La rottura tra i due coniugi è finita, così come tante storie simili, al vaglio dei tribunali. Ma l’iter giudiziario, in cui è finita anche una denuncia per maltrattamenti sporta dalla donna, sarebbe stato condizionato dall’attività di Gaspare Gulotta. «Utilizzando il suo potere e la sua rete di relazioni, si è impegnato nella spasmodica ricerca di elementi che potessero aggravare la posizione del suo ex genero», scrive la giudice per le indagini preliminari. Tali elementi avrebbero compreso, non solo la redazione di un certificato medico in cui si affermava un quadro clinico della figlia tale da suffragare la tesi dei maltrattamenti e delle lesioni causate dall’uomo, ma anche nel tentativo di acquisire informazioni sul suo conto in modo – questa è la tesi degli inquirenti – da usarle davanti al giudice che avrebbe dovuto dirimere la controversia. 

«Che dobbiamo scrivere nel referto?» La frase è captata dagli investigatori ad agosto del 2020. Padre e figlia sono al Pronto soccorso, dopo uno scontro telefonico avuto dalla donna con il coniuge.

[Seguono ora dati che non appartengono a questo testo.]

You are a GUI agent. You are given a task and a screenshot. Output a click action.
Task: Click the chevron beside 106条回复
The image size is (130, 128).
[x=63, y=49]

A parlare è la medica di turno che avrebbe dato la propria disponibilità a stabilire a tavolino cosa inserire nel referto, con la premura di non chiudere la visita in maniera troppo celere per evitare che potesse sembrare «una cosa appattata». Nella vicenda entra in gioco anche un esponente delle forze dell’ordine, in servizio alla Dia di Palermo. L’uomo, infatti, sarebbe stato contattato da Gulotta, tramite un agente di polizia che avrebbe fatto da intermediario, per raccattare informazioni personali sul genero. Comprese eventuali pendenze giudiziarie. Dai controlli effettuati dai carabinieri, infatti, emergono tre accessi allo Sdi, il sistema a disposizione delle forze dell’ordine. «Sussitono gravi indizi di colpevolezza in relazione al delitto di accesso abusivo a sistema informatico», ha scritto nell’ordinanza la gip, facendo riferimento ai tre.